• [Work item]
Going line by line through the entries, count those containing "will" and state only the result.

• [Source data]

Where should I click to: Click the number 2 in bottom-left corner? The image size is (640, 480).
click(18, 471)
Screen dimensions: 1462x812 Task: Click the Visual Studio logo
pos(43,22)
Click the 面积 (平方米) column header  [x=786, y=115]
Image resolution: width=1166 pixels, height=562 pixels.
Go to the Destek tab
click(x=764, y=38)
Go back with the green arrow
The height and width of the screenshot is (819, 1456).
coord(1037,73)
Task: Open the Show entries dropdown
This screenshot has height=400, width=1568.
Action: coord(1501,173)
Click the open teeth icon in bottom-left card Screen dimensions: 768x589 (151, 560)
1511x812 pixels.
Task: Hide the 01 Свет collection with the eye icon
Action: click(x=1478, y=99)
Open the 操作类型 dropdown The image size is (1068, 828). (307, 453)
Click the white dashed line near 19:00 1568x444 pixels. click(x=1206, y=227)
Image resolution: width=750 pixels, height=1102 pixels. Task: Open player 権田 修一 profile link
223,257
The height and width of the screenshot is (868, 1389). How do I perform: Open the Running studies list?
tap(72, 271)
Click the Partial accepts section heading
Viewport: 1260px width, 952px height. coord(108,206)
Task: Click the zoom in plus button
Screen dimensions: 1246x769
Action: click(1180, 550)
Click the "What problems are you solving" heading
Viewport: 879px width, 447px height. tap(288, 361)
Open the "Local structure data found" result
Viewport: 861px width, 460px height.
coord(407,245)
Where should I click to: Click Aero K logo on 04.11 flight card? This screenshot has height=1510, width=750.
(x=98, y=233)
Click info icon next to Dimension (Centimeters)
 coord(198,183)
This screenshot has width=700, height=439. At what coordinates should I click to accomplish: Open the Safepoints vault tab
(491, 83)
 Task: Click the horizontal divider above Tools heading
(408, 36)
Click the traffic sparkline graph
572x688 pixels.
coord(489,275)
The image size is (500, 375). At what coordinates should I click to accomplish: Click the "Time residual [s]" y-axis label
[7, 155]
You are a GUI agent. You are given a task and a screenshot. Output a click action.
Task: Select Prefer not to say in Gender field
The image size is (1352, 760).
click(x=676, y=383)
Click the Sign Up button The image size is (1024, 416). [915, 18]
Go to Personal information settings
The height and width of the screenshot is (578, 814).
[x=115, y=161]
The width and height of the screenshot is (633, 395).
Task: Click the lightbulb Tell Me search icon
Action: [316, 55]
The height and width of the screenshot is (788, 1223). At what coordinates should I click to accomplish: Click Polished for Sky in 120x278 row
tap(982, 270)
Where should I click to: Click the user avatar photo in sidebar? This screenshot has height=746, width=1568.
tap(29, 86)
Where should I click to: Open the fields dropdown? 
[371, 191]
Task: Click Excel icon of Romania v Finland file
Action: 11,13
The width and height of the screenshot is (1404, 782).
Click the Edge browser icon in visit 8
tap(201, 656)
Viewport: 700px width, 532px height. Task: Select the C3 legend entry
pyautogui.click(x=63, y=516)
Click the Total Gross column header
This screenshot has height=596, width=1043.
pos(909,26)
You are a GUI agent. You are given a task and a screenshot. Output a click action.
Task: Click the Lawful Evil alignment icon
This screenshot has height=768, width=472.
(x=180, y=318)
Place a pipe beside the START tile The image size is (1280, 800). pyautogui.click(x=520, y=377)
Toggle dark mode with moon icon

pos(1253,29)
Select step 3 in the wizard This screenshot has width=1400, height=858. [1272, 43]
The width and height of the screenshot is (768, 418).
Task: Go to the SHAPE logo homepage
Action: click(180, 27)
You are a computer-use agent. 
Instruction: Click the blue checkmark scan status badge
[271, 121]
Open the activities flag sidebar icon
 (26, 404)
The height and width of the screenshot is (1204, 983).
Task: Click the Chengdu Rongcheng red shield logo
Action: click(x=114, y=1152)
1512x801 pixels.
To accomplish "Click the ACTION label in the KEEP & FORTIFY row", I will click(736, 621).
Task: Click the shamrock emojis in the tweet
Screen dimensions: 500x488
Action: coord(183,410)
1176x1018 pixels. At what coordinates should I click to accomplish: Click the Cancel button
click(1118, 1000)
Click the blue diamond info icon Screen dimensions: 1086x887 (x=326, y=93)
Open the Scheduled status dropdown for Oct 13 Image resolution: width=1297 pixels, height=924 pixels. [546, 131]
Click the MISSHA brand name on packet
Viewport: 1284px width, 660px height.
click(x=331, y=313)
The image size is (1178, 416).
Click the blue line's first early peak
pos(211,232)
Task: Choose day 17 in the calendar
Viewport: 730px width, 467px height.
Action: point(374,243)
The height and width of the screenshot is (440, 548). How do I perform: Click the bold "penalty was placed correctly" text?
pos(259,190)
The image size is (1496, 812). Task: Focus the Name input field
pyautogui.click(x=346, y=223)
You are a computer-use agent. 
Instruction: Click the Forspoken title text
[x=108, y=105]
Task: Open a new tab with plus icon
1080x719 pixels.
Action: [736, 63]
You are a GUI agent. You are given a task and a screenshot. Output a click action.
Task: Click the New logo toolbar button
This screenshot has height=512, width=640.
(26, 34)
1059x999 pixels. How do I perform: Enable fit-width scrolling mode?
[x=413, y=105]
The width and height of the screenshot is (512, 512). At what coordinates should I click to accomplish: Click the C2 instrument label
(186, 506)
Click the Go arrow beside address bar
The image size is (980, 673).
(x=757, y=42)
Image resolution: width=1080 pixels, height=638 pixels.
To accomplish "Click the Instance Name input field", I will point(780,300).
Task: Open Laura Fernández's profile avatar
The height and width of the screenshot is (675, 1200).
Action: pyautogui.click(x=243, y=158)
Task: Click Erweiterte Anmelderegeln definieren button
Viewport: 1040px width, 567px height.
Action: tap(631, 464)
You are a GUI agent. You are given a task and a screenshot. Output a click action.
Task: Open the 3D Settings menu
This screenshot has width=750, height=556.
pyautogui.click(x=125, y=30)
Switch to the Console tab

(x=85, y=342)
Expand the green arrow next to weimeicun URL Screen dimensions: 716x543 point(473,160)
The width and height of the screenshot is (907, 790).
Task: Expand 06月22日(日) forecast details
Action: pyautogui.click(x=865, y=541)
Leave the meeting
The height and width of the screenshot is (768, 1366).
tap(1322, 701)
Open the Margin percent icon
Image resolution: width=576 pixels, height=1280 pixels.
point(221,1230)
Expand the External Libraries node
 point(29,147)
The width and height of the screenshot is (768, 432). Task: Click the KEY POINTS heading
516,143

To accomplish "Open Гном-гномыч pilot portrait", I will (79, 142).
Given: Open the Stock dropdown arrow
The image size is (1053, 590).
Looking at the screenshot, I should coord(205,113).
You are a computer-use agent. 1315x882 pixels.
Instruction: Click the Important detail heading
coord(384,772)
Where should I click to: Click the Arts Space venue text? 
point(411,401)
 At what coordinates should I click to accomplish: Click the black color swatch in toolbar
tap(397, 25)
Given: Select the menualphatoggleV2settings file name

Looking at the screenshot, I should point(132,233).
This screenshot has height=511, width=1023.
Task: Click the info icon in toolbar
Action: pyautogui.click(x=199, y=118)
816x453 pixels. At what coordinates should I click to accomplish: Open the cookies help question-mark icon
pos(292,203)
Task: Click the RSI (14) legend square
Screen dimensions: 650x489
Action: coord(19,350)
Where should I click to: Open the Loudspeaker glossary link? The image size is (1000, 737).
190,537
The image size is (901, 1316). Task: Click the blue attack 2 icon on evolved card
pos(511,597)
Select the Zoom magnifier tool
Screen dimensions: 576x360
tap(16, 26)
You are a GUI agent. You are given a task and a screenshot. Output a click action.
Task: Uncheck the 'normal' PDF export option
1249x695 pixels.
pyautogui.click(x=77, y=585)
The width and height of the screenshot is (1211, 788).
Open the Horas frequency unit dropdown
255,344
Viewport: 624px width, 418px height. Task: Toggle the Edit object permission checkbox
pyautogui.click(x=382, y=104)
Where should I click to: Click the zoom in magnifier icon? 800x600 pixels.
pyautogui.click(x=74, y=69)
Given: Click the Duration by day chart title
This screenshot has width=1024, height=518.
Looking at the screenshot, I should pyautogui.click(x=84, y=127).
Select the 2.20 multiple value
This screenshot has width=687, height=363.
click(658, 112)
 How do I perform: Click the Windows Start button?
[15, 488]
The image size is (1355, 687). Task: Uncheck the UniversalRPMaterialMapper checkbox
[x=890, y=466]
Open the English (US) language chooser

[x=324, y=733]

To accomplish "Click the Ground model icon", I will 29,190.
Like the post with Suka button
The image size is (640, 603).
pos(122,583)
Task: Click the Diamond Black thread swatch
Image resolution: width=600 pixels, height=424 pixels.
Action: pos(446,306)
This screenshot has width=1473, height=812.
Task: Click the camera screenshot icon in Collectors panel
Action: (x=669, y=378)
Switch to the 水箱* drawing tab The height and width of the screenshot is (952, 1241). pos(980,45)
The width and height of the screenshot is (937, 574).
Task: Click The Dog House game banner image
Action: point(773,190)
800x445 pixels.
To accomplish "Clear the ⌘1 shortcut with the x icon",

• [Task answer]
4